Analysis Considerations

Questions to Explore

Q6-7

Comparing which VCS they started to use and when (YYYY)

  • Delete all columns except 2 columns: “When did you first start using a version control system?” and “Which version control system did you start out using?”
  • Create pivot table of year as rows and VCS as columns
  • Values are Count of the number of respondents who started using a particular VCS per year
  • Create line graph charting each VCS as separate lines, year on x-axis, and number of respondents on the y-axis. Visualizing the increase/decrease of VCS adoption through the years
  • Need to code and count Other field for popular resources

Q14

Why did you first enter the world of git and version control?

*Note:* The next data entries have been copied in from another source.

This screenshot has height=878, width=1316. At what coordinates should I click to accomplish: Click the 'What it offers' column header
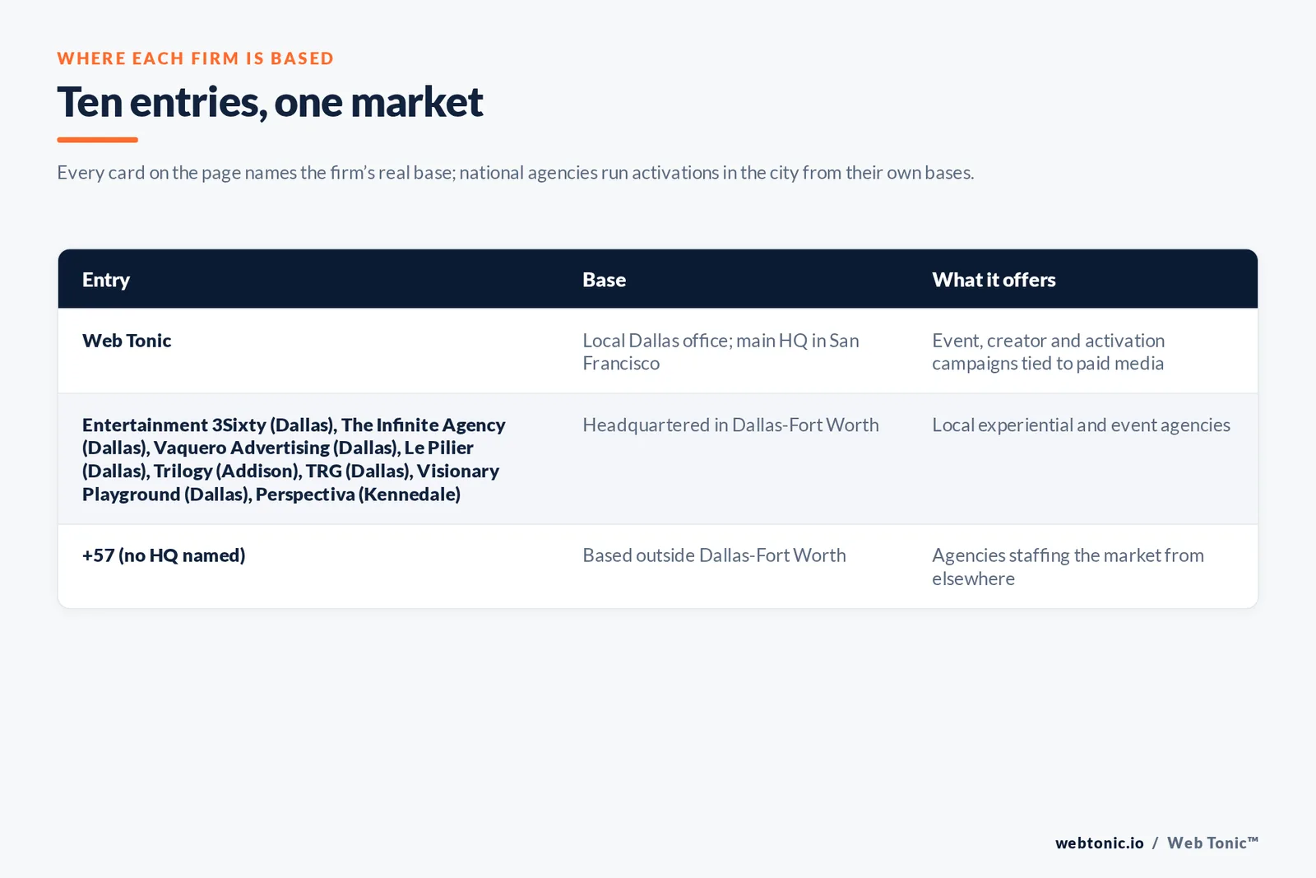point(994,280)
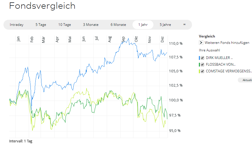Click the FLOSSBACH VON fund name

pyautogui.click(x=220, y=65)
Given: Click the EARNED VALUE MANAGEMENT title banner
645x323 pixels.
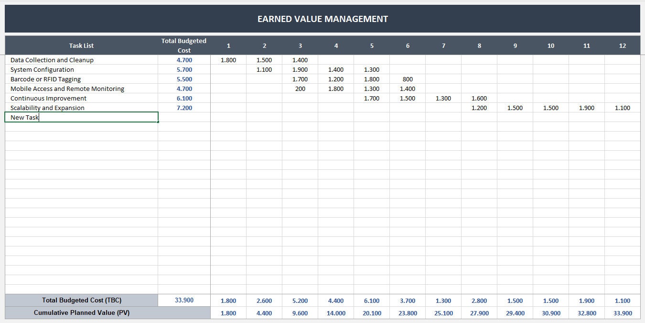Looking at the screenshot, I should coord(323,19).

  • Delete columns not related to Q14
  • Create bar chart of predetermined variables (e.g. I need a vcs, My collaborators Use it, and I heard it would get me a job in the future)
  • Qualitiative code Other free text into 7 Reasons category
  • Pivot table to count reasons incurred. From most common to least (course learning; upgrade, tech needs; collaboration, sharing; keep up with tech standards; work requirement; reproducibility; backup)

Q15

How did you learn to use version control? Check all that apply

  • Delete columns not related to Q15
  • Sum each column choice to the number of respondents show selected each choice
  • Transpose header and sum from wide to long
  • Create bar chart with header (method of learning Git) as x-axis and count of respondents (sums) as y-axis

Q16

Who taught you git specifically?

  • Delete columns not realted to Q16 (kept Q17-18 for potential cross-tabulation)
  • Sort by Z-A (omit blank text fields coded as “-99”) and skim alike responses

Other potential figures

Pull our specifically how specific groups of students learned how to use Git.

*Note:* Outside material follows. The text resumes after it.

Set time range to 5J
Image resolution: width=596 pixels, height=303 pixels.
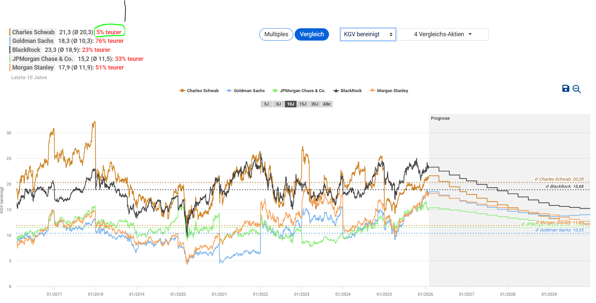click(x=266, y=104)
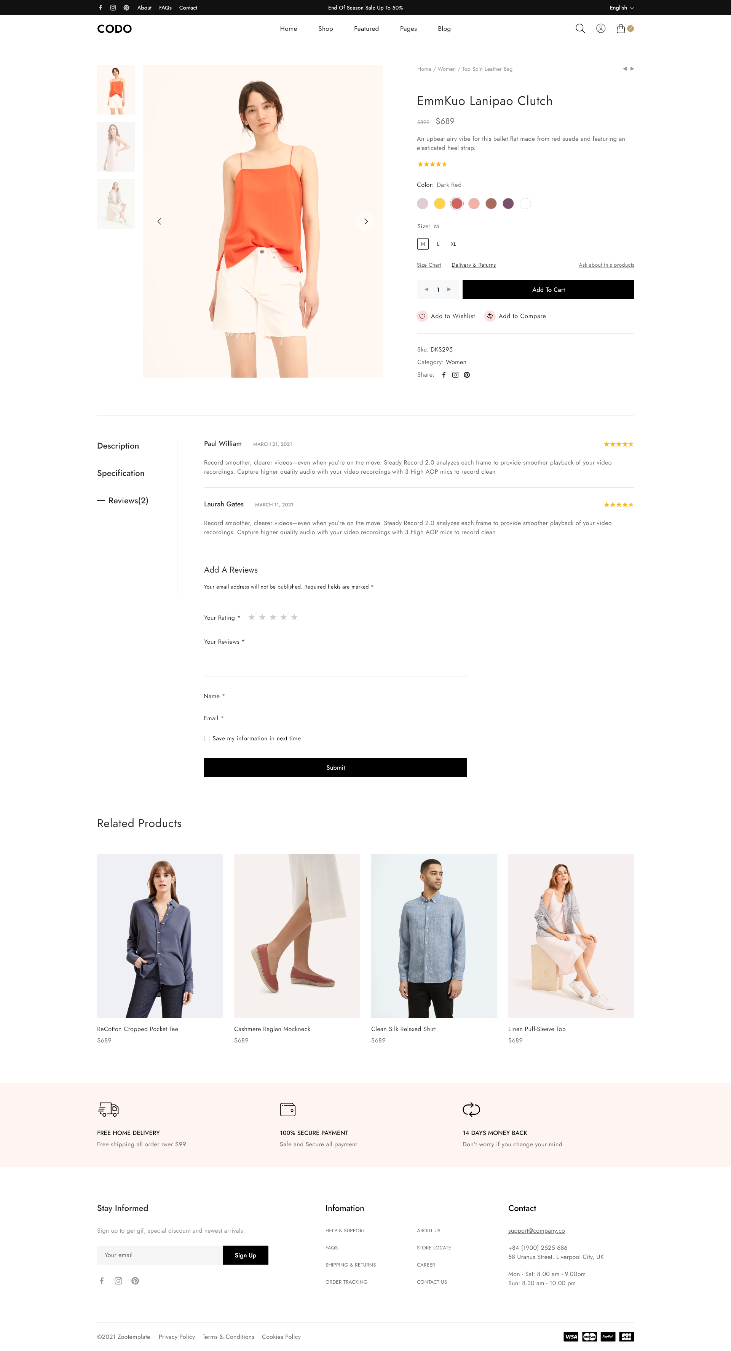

# get only the columns about how people learned, omit the NA values, and then filter on 
# only students
status_learned <- data.frame(na.omit(output[c(32:39, 103)]))
status_learned <- dplyr::filter(status_learned, status != -99)
status_learned <- dplyr::filter(status_learned, status == 'Masters student' | status == 'Doctoral student' | status == 'Undergraduate student')

# pivot long to get the method of learning in one column with counts in the other, 
# with statuses (repeating)
status_learned_wide <- pivot_longer(status_learned, cols = starts_with('how_learn'), 
                            names_to = "Method", values_to = "count")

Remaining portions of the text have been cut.